Nothing corrodes a relationship quite like a series of small disappointments. Each one by itself does not amount to much but the sum of the parts builds a certain force of destruction. There is the fine line between being a mind reader (which most of us are not) and being able to pick up subtle cues from the other person and act on them at the right time. A delayed apology for instance is worse than neglecting to make one at all. Requiring the aggrieved party to state their case at a painful level of detail before amends are made only serves to hurt them more. There is both the right time and the right way to course correct.

Thomas Hardy said "The sudden disappointment of a hope leaves a scar which the ultimate fulfillment of that hope never entirely removes" This is so much truer of the hopes one has from a loved one often in-articulated but with a latent expectation of fulfillment all the same. So they may do a hundred other things right but fail to fulfill that one thing much hoped for. Rationally, one would expect to let go of the disappointment and rejoice over all that was done right. It was interesting to read this article which explains why the obviously rational choice does not always get made


Usually it is assumed that people who value happiness are able to hold on to positive feelings and may be resilient, if not immune, to the negative effects of disappointing experiences. But this may not always be the case, according to the findings of a recent study.
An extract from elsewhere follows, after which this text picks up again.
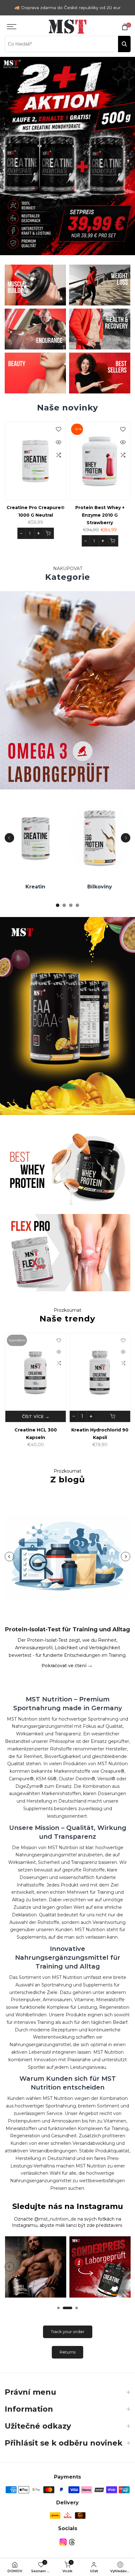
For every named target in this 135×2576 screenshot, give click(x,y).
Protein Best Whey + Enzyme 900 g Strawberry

Under certain circumstances, valuing happiness may be self-defeating and result in disappointment, depending upon how people evaluate their progress toward that goal

And for those of us carrying bad relationship baggage from the past a simple disappointment can feel like a deep betrayal. A symptom I am very familiar with but did not fully understand.

They misinterpret the anxiety signals that occur with - or immediately before - feelings of disappointment. Instead of a mere signal of imminent change, the sudden rise in anxiety, though relatively minor, seems to signal disaster. The resulting surge of adrenalin amplifies the disappointment and makes it seem like trust-destroying betrayal.